Araceli "Sally" Sepulveda
Office Administrator
Sally Sepulveda has been with TDS in the Houston office since 1996. Prior to that she was with TRC serving as a paralegal. She has been working in private law offices and nonprofit law firms in Texas since 1984.
Gloria Flores
Legal Administrative Assistant
Gloria Flores worked 22 years for Transco/Williams. At Transco/Williams, she worked as a Data Entry Operator, a Gas Scheduling Administrative Assistant, and eventually a Gas System Scheduling Analyst. While working there she received an Associate Applied Science Legal Assistant Degree in Legal Technology from the Houston Community College.

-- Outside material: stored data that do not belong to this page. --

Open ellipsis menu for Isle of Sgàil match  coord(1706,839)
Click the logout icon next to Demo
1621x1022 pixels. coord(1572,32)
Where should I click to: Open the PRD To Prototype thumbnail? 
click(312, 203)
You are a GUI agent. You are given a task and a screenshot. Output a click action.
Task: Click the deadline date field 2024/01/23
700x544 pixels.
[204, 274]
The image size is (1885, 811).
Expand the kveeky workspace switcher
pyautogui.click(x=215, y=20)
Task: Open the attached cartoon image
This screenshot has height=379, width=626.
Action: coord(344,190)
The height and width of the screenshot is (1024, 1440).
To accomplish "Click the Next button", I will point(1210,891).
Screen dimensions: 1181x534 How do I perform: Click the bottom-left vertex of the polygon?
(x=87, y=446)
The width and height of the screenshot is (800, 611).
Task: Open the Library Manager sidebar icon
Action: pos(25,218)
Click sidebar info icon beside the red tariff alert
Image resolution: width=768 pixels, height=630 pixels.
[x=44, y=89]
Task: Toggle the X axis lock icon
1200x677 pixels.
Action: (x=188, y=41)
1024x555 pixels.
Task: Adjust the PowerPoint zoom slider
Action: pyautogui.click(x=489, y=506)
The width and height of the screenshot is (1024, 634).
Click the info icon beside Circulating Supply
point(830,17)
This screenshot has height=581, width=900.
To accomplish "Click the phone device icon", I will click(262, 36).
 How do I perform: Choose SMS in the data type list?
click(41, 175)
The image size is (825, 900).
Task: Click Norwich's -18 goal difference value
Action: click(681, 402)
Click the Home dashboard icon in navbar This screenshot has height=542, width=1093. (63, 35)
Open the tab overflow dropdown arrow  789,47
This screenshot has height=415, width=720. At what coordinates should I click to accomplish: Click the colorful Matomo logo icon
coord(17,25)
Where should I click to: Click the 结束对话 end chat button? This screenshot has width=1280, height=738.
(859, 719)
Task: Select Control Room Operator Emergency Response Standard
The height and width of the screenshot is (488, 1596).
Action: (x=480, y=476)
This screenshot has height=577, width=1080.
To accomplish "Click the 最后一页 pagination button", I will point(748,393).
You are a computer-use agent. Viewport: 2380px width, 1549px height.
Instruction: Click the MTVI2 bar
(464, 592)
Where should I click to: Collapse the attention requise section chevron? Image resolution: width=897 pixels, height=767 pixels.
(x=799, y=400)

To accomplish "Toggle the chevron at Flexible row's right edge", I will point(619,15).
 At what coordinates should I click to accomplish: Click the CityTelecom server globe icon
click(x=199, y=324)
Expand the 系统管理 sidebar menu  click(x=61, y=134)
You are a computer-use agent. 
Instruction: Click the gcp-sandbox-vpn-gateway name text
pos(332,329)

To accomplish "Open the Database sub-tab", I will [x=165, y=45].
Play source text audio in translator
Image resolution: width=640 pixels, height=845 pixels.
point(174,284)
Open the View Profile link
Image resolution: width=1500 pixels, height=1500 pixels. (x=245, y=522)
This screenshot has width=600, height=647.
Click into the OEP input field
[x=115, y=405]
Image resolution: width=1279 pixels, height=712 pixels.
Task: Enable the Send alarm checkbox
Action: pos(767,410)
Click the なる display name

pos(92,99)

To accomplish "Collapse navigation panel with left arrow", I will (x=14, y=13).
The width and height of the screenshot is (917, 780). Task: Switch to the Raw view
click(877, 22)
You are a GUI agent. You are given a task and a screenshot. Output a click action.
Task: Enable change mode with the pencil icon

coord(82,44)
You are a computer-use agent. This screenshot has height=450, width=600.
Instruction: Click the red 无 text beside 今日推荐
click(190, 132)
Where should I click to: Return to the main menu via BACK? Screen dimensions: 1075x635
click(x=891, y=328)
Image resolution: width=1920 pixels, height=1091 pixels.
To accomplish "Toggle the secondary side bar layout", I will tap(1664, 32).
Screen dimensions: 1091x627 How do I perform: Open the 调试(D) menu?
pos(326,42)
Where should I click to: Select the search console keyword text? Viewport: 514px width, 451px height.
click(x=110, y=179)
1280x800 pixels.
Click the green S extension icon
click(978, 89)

After leaving Transco, she volunteered as a legal administrative assistant for the Texas Attorney General Child Support Bankruptcy Division before coming to Texas Defender Service in 2004.
Melisa "Liz" Waters
Paralegal
Melisa "Liz" Waters has 12 years of paralegal experience. She has been committed to social justice issues since childhood. That interest was put into action at Guilford College where she earned her B.S. in Justice & Policy Studies. Liz has a profound belief in the possibilities of social change through individual and collective power. She is trained in victim/offender mediation and currently dedicates her spare time volunteering in the areas of conflict transformation, community building, and restorative justice.
Rindy Fox
Paralegal
Rindy Fox began her work toward social justice in Bryan-College Station, TX where she advocated for people living with mental retardation, both on a local and state level. When the HIV/AIDS crisis hit, she provided support and case management to people battling this disease at AIDS Services of Brazos Valley. She has also worked as a case manager at AIDS Services of Austin and for the Austin-Travis County MHMR C.A.R.E. Program. There she provided case management and specialized in housing support for people living with the challenges of HIV, substance abuse, mental illness, mental retardation and homelessness. Throughout her jobs in the social work field, she has acquired a substantial knowledge about mental retardation, mental illness, physical abuse, substance abuse, and incarceration. She uses this knowledge to assist TDS' clients as a paralegal.